果物のミカンを思い浮かべてみてください。

についてミカンで例えて簡単にご説明しますと、

  • 肺癌はミカン(人間)の皮を剥いた、房(臓器)の中の一房(肺)である実の中に出来る癌
  • ミカンの実の薄皮の部分(胸膜)にできるのが中皮腫という癌
  • 薄皮(胸膜)を剥がす。もしくは実(肺)薄皮(胸膜)ごととる手術は可能。(片肺のみ)

心膜(心臓)や、腹膜(腹部)にできる場合

  • 心膜や腹膜の場合、実ごと取れる臓器は絶望的に無い。心臓を実ごと取ったら死んでしまう。
  • 発生した腫瘍の場所が私の場合は腹膜なので「悪性腹膜中皮腫」

さらに、腫瘍の組織にも種類があります。

  • 上皮型
  • 肉腫型、
  • 線維形成型
  • 上皮型と肉腫型が混在する二相型(混合型)

この四種類があります。

[データ項目]
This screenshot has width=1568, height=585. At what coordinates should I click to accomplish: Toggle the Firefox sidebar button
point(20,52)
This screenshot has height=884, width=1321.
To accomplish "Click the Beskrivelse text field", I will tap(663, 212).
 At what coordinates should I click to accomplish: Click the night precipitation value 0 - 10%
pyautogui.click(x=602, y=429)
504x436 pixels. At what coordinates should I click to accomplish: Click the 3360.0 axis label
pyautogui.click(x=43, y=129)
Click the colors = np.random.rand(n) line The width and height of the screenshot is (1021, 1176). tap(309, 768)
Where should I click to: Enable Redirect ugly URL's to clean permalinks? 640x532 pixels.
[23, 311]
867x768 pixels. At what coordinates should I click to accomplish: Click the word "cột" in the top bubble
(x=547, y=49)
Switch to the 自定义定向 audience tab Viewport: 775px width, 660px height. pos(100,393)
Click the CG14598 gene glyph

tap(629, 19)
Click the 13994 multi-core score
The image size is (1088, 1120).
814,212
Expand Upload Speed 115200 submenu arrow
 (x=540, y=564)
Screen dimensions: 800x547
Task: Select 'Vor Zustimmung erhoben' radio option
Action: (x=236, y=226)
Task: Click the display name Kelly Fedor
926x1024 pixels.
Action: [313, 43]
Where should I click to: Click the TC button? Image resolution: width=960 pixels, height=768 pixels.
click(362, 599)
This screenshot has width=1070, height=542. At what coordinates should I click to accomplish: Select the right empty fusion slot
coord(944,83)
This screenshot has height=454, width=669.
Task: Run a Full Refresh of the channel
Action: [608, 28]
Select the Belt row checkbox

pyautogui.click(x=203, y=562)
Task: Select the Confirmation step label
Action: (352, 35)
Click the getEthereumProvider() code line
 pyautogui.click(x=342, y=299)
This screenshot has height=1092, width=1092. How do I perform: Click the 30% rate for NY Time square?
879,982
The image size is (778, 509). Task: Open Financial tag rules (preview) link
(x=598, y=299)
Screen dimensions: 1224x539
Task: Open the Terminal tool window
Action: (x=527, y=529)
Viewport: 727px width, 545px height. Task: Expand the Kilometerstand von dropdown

[作業内容]
a: 本文の内容を二文で要約せよ。
b: 本文の「果物のミカンを思い浮かべてみてください。」から「さらに、腫瘍の組織にも種類があります。」までのすべてを、「ミカン」を「オレンジ」に差し替えて書き直せ。

[解答欄]
a: ミカンに例えると、肺癌は実(肺)の中にできる癌であり、実の薄皮の部分(胸膜)にできるのが中皮腫という癌である。さらに腫瘍の組織には、上皮型、肉腫型、線維形成型、上皮型と肉腫型が混在する二相型(混合型)の四種類がある。

b:
果物のオレンジを思い浮かべてみてください。

についてオレンジで例えて簡単にご説明しますと、

  • 肺癌はオレンジ(人間)の皮を剥いた、房(臓器)の中の一房(肺)である実の中に出来る癌
  • オレンジの実の薄皮の部分(胸膜)にできるのが中皮腫という癌
  • 薄皮(胸膜)を剥がす。もしくは実(肺)薄皮(胸膜)ごととる手術は可能。(片肺のみ)

心膜(心臓)や、腹膜(腹部)にできる場合

  • 心膜や腹膜の場合、実ごと取れる臓器は絶望的に無い。心臓を実ごと取ったら死んでしまう。
  • 発生した腫瘍の場所が私の場合は腹膜なので「悪性腹膜中皮腫」

さらに、腫瘍の組織にも種類があります。